━━━ Given data

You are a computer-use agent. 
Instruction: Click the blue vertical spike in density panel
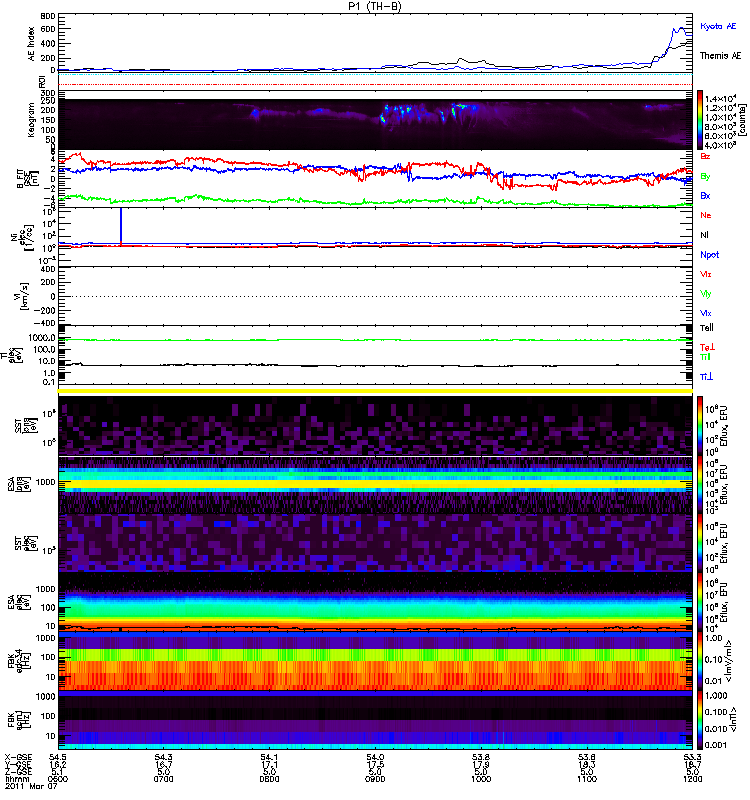[x=121, y=225]
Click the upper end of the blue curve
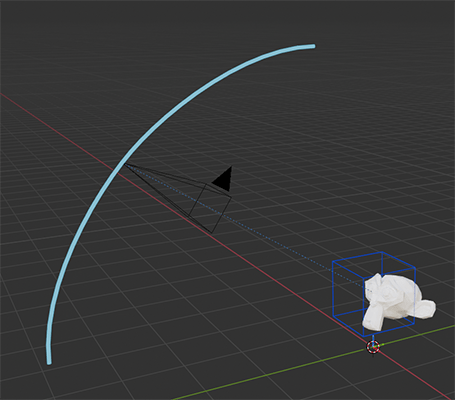This screenshot has height=400, width=455. click(x=313, y=46)
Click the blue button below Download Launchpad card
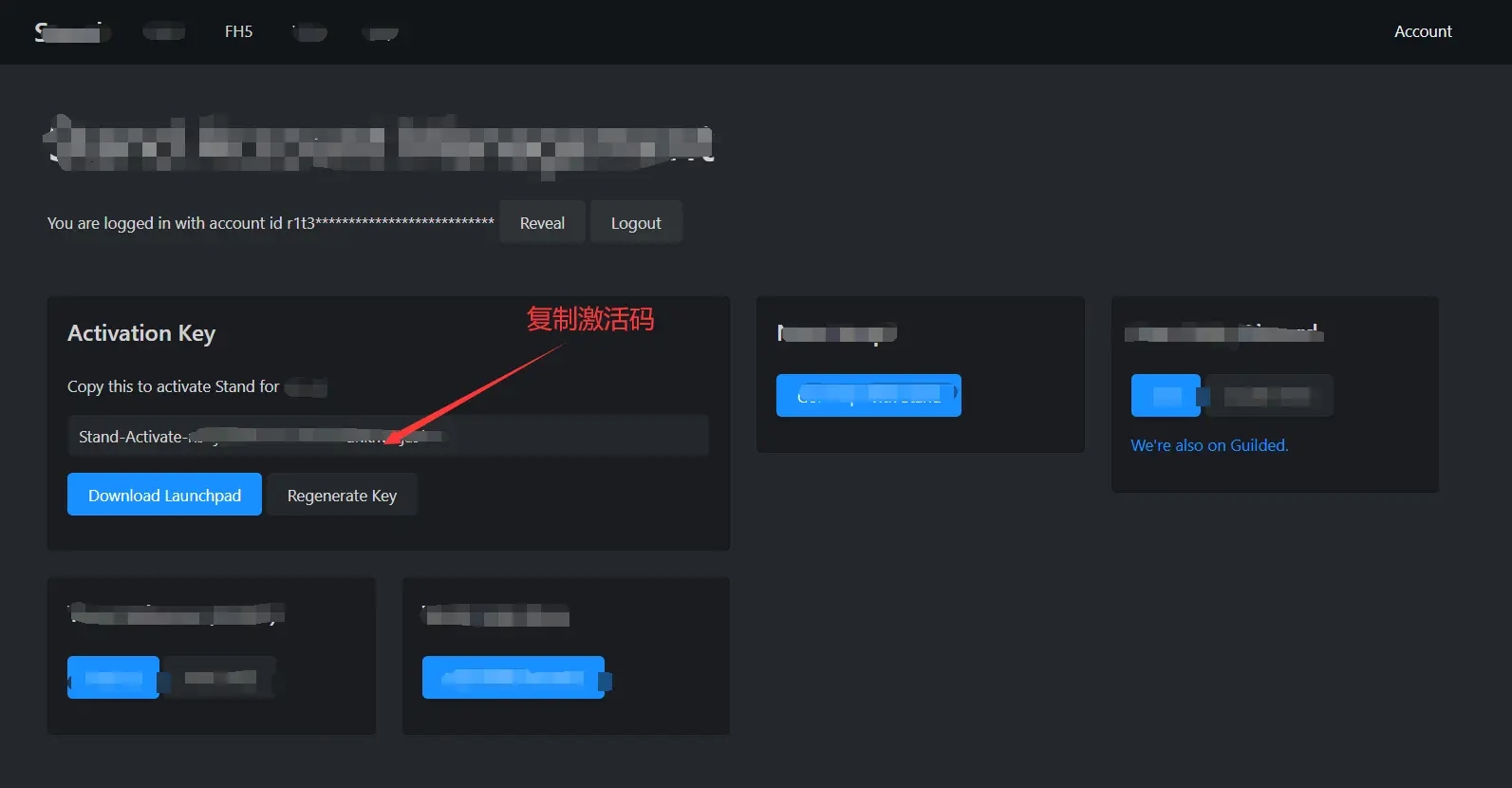Viewport: 1512px width, 788px height. click(113, 678)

━━━━━━

### Work task:
Please, without any pictures, print each entry exactly.

### Result below:
You are a computer-use agent. 
Instruction: Click the blue vertical spike in density panel
[x=121, y=225]
Click the upper end of the blue curve
This screenshot has height=400, width=455. click(x=313, y=46)
Click the blue button below Download Launchpad card
Viewport: 1512px width, 788px height. click(113, 678)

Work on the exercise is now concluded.